> **EXERCISE GOAL**
The expected output is the set of lines below beginning at the one that contains "Where should I click to: Open" and ending at the final line, reproduced exactly.

Stored data

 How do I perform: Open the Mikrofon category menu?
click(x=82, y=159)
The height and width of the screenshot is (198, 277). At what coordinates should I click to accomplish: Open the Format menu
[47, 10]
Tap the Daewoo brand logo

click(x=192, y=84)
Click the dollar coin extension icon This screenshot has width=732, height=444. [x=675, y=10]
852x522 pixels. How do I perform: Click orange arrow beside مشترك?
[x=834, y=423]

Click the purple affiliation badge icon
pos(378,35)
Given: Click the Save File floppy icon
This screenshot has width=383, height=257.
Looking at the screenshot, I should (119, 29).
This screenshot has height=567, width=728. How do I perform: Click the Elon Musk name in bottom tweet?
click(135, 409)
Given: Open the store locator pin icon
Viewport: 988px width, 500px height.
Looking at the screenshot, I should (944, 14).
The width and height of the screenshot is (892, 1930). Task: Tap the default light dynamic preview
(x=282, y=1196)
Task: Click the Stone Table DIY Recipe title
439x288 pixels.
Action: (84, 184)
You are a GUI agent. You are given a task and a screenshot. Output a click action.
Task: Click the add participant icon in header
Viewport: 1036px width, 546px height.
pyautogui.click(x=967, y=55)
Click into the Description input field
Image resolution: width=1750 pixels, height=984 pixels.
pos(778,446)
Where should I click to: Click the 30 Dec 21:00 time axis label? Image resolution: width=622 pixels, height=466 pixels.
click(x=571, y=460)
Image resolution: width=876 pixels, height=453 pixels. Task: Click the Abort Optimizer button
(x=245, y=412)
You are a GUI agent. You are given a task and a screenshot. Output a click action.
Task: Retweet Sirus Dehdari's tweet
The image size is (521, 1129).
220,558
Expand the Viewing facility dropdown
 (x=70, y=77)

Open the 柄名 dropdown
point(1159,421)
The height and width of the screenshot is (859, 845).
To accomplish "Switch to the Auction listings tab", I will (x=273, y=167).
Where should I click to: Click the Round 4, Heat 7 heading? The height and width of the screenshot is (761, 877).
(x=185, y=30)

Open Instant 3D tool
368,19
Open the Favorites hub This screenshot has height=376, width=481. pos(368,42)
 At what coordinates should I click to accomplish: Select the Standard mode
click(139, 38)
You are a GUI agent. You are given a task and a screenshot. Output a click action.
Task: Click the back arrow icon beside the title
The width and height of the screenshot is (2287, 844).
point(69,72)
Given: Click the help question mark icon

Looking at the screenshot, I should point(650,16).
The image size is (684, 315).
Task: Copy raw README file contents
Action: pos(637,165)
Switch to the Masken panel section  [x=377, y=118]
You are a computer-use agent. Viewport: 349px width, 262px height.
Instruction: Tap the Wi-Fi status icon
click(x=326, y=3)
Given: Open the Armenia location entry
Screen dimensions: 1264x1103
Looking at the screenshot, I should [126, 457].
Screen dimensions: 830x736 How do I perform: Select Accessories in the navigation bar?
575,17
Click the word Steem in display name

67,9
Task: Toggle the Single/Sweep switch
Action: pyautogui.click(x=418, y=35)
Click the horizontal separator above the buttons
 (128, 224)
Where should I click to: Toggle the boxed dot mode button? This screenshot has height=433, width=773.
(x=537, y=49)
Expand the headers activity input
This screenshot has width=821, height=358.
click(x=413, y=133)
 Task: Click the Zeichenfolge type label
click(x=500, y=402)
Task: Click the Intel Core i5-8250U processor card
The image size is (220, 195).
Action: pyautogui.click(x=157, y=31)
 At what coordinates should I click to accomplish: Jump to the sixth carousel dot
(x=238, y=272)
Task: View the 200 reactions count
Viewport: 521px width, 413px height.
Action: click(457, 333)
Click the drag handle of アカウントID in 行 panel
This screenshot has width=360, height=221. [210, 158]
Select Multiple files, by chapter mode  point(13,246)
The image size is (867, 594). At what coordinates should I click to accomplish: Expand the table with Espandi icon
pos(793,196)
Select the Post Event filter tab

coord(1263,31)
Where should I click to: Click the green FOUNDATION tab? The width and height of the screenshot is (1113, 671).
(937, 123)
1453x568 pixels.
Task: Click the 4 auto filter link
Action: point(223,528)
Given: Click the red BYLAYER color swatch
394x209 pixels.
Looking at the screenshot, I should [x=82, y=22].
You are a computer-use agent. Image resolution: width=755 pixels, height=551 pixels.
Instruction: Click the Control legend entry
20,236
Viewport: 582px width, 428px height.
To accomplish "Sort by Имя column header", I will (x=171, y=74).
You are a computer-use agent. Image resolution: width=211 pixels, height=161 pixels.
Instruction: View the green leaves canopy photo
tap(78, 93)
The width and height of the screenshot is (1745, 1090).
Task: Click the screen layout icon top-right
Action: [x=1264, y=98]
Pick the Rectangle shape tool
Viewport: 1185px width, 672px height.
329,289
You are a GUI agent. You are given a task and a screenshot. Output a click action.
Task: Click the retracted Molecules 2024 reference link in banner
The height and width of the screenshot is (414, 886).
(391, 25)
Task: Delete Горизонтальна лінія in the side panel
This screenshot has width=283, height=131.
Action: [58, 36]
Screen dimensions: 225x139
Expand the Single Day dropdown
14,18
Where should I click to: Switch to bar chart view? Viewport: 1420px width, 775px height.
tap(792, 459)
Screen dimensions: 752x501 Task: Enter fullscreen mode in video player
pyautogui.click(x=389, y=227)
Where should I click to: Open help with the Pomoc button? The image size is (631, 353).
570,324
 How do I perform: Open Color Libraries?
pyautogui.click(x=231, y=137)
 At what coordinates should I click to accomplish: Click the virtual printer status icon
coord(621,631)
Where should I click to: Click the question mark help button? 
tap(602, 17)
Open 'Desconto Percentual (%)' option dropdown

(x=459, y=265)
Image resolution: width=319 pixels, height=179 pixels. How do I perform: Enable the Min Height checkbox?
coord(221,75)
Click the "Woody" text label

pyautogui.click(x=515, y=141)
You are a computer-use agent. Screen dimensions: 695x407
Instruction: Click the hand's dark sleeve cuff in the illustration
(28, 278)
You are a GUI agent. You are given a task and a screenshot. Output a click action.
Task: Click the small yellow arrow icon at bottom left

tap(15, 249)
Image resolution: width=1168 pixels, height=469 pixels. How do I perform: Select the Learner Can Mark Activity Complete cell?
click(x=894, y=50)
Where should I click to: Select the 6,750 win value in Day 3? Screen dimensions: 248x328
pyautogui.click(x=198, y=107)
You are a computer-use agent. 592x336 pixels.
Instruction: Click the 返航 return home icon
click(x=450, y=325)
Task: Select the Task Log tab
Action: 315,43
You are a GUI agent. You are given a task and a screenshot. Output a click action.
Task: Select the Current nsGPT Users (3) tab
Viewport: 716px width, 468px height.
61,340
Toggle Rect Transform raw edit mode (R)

> **TASK RESPONSE**
Where should I click to: Open help with the Pomoc button? The image size is (631, 353).
570,324
 How do I perform: Open Color Libraries?
pyautogui.click(x=231, y=137)
 At what coordinates should I click to accomplish: Click the virtual printer status icon
coord(621,631)
Where should I click to: Click the question mark help button? 
tap(602, 17)
Open 'Desconto Percentual (%)' option dropdown

(x=459, y=265)
Image resolution: width=319 pixels, height=179 pixels. How do I perform: Enable the Min Height checkbox?
coord(221,75)
Click the "Woody" text label

pyautogui.click(x=515, y=141)
You are a computer-use agent. Screen dimensions: 695x407
Instruction: Click the hand's dark sleeve cuff in the illustration
(28, 278)
You are a GUI agent. You are given a task and a screenshot. Output a click action.
Task: Click the small yellow arrow icon at bottom left

tap(15, 249)
Image resolution: width=1168 pixels, height=469 pixels. How do I perform: Select the Learner Can Mark Activity Complete cell?
click(x=894, y=50)
Where should I click to: Select the 6,750 win value in Day 3? Screen dimensions: 248x328
pyautogui.click(x=198, y=107)
You are a computer-use agent. 592x336 pixels.
Instruction: Click the 返航 return home icon
click(x=450, y=325)
Task: Select the Task Log tab
Action: 315,43
You are a GUI agent. You are given a task and a screenshot. Output a click action.
Task: Select the Current nsGPT Users (3) tab
Viewport: 716px width, 468px height.
61,340
Toggle Rect Transform raw edit mode (R)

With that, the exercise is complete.